THE TASK:
Starting with the line that has "Task: Go to API Gateway breadcrumb link", retype each line down to the end of the entries below, without leaving any out or adding any.

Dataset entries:
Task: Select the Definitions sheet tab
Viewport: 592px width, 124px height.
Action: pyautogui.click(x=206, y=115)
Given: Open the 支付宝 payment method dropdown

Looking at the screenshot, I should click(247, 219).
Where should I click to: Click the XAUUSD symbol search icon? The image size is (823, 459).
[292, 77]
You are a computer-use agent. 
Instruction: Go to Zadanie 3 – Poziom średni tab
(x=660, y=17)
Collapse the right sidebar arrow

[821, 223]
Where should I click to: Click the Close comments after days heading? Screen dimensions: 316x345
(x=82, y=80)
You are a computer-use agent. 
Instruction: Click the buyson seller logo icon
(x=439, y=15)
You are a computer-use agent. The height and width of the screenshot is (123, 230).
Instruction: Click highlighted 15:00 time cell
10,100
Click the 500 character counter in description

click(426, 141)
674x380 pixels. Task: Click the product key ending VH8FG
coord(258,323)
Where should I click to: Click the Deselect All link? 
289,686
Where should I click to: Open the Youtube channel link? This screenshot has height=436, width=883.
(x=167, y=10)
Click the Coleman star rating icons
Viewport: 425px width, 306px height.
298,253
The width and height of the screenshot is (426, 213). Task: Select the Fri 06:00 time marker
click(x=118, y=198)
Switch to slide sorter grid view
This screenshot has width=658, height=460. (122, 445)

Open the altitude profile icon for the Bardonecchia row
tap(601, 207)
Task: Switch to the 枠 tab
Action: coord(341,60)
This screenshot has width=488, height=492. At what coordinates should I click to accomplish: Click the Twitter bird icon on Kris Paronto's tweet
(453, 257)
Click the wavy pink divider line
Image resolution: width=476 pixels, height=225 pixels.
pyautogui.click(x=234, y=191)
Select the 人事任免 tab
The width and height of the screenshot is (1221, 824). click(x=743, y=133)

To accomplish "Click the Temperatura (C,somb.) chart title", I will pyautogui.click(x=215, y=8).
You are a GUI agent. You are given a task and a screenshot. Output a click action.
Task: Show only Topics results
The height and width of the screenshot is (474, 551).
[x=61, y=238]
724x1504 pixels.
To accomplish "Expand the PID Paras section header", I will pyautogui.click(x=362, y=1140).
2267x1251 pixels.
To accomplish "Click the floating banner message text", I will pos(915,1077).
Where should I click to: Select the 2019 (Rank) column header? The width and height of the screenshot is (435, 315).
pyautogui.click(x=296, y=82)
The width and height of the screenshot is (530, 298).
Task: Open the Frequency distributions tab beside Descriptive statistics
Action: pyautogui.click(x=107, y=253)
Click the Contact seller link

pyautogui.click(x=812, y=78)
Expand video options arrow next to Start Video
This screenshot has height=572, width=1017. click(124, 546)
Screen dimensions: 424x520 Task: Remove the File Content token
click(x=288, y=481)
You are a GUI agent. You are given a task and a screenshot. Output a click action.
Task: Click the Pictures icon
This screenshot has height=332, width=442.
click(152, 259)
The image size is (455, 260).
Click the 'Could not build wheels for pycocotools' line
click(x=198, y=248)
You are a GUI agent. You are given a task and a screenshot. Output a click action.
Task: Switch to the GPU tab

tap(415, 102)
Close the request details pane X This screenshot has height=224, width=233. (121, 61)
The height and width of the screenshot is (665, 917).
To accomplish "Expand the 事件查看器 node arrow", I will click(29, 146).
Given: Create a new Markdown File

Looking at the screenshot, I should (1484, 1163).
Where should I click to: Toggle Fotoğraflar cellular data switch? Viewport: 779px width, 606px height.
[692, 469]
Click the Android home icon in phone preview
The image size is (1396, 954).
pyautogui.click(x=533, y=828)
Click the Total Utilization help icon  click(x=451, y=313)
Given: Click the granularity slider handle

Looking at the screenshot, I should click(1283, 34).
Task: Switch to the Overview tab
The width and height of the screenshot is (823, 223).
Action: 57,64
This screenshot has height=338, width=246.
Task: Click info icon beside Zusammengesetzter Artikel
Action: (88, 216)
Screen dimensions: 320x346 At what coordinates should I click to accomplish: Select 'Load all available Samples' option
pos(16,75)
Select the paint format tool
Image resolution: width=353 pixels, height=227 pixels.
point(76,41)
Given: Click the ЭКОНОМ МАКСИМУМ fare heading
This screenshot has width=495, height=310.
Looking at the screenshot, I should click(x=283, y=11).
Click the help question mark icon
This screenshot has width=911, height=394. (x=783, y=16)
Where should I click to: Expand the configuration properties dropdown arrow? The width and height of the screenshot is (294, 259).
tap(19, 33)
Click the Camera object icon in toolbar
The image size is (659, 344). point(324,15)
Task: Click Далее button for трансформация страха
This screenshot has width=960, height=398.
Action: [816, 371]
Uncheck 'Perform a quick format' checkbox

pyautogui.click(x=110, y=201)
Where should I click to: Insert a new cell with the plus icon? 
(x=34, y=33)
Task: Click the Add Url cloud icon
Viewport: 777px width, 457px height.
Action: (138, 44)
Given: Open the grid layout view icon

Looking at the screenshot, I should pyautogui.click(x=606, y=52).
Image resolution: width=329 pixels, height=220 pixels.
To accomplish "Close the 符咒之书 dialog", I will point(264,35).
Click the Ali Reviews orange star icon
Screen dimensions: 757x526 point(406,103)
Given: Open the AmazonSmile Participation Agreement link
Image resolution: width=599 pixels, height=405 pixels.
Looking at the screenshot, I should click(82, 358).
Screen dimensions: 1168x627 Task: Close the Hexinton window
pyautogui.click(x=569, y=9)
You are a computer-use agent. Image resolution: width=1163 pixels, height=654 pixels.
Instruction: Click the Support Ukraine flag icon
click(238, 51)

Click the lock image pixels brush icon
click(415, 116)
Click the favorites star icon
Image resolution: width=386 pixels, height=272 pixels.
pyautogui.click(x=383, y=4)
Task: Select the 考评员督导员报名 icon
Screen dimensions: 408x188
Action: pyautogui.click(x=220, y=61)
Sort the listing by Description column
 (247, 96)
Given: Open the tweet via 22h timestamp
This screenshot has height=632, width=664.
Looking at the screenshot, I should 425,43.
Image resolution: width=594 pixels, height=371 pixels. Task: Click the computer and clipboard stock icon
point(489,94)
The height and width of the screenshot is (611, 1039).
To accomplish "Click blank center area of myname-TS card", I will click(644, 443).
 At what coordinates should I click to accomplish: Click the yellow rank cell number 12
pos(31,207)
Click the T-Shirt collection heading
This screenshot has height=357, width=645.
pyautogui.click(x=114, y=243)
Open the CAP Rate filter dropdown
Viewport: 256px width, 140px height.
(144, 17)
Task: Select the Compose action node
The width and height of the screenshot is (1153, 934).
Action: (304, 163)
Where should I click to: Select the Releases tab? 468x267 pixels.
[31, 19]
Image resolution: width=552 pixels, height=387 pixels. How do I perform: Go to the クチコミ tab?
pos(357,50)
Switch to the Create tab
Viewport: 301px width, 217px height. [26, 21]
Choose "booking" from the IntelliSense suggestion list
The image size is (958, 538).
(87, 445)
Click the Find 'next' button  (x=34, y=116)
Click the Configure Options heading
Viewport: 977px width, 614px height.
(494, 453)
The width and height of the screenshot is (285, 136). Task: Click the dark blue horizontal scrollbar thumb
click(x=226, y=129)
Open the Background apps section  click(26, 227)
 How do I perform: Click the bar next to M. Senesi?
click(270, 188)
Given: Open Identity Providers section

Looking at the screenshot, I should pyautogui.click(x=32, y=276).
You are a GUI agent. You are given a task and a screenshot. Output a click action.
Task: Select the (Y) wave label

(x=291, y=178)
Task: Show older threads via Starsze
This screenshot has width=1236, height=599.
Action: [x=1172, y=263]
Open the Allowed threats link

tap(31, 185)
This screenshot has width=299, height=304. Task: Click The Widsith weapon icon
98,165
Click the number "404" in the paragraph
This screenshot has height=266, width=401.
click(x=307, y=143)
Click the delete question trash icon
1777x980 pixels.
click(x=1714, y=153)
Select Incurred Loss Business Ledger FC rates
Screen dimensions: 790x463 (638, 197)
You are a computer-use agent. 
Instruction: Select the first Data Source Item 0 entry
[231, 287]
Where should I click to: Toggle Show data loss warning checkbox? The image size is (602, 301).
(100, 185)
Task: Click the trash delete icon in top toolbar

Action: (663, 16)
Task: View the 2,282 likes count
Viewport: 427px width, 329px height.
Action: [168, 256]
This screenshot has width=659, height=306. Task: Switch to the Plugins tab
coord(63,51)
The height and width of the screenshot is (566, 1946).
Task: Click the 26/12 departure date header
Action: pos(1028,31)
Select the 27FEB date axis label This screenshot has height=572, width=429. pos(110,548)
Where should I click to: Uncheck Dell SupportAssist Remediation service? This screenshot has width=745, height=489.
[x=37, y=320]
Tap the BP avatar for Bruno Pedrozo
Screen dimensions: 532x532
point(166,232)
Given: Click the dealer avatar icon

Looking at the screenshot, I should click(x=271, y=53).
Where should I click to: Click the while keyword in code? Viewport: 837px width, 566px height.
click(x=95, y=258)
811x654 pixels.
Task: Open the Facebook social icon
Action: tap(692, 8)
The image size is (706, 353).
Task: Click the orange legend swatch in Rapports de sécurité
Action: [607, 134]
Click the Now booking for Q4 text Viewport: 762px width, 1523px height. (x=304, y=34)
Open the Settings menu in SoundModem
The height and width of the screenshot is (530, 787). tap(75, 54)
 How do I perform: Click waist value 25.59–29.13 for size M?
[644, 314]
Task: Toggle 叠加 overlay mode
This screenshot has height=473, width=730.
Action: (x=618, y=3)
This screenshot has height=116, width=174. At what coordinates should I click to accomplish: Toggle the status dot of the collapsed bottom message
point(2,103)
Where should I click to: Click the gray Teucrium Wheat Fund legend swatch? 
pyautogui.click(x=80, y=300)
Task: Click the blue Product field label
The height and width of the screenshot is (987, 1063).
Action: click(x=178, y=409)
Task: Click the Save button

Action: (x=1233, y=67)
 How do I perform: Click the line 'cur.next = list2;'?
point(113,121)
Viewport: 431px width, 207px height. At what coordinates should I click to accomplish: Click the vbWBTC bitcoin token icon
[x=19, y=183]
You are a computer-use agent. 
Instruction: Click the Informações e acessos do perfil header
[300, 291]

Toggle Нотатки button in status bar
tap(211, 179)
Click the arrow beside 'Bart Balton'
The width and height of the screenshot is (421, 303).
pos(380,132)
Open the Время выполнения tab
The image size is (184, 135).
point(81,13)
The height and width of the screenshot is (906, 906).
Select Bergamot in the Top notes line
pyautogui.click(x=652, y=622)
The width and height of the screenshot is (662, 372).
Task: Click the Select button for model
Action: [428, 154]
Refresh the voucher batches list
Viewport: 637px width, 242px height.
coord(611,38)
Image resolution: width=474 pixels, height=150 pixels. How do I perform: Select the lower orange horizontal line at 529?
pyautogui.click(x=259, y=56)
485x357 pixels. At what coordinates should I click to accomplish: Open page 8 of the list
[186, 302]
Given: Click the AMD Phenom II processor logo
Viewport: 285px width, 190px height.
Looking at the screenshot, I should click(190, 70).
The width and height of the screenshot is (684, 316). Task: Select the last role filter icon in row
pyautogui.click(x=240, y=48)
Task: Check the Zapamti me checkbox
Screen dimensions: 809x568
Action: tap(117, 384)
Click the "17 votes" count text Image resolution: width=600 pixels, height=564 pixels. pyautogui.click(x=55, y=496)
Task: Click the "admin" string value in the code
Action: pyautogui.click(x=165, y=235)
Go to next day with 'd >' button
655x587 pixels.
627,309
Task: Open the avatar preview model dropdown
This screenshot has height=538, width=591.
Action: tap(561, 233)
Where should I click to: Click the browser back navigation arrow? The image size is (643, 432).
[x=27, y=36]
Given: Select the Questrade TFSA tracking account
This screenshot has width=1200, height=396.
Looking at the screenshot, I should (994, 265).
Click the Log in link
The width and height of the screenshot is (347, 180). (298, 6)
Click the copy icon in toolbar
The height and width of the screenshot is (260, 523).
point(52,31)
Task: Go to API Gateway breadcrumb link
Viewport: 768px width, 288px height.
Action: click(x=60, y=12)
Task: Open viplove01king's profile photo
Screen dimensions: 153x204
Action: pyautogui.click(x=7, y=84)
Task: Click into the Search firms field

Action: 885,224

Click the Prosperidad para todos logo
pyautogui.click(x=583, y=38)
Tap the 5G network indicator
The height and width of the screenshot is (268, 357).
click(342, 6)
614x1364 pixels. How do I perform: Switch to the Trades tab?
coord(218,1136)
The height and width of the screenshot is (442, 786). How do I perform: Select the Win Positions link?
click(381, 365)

ANSWER BELOW:
Task: Go to API Gateway breadcrumb link
Viewport: 768px width, 288px height.
Action: click(x=60, y=12)
Task: Open viplove01king's profile photo
Screen dimensions: 153x204
Action: pyautogui.click(x=7, y=84)
Task: Click into the Search firms field

Action: 885,224

Click the Prosperidad para todos logo
pyautogui.click(x=583, y=38)
Tap the 5G network indicator
The height and width of the screenshot is (268, 357).
click(342, 6)
614x1364 pixels. How do I perform: Switch to the Trades tab?
coord(218,1136)
The height and width of the screenshot is (442, 786). How do I perform: Select the Win Positions link?
click(381, 365)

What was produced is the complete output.